For function $$${y}={{a}}^{{x}}$$$ we have that $$${y}'={{a}}^{{x}}{\ln{{\left({a}\right)}}}$$$, $$${y}''={{a}}^{{x}}{{\left({\ln{{\left({a}\right)}}}\right)}}^{{2}}$$$ and in general $$${\color{green}{{{{\left({{a}}^{{x}}\right)}}^{{{\left({n}\right)}}}={{a}}^{{x}}{{\left({\ln{{\left({a}\right)}}}\right)}}^{{n}}}}}$$$. In particular, $$${\color{blue}{{{{\left({{e}}^{{x}}\right)}}^{{{\left({n}\right)}}}={{e}}^{{x}}}}}$$$.

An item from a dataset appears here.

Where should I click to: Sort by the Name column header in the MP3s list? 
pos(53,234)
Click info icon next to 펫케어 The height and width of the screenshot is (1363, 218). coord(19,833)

For function $$${y}={\sin{{\left({x}\right)}}}$$$ we have that $$${y}'={\cos{{\left({x}\right)}}}$$$, $$${y}''=-{\sin{{\left({x}\right)}}}$$$, $$${y}'''=-{\cos{{\left({x}\right)}}}$$$, $$${{y}}^{{{\left({4}\right)}}}={\sin{{\left({x}\right)}}}$$$.

Since $$${\cos{{\left({x}\right)}}}={\sin{{\left({x}+\frac{\pi}{{2}}\right)}}}$$$ then $$$\color{green} {{{{\left({\sin{{\left({x}\right)}}}\right)}}^{{{\left({n}\right)}}}={\sin{{\left({x}+{n}\frac{\pi}{{2}}\right)}}}}}$$$.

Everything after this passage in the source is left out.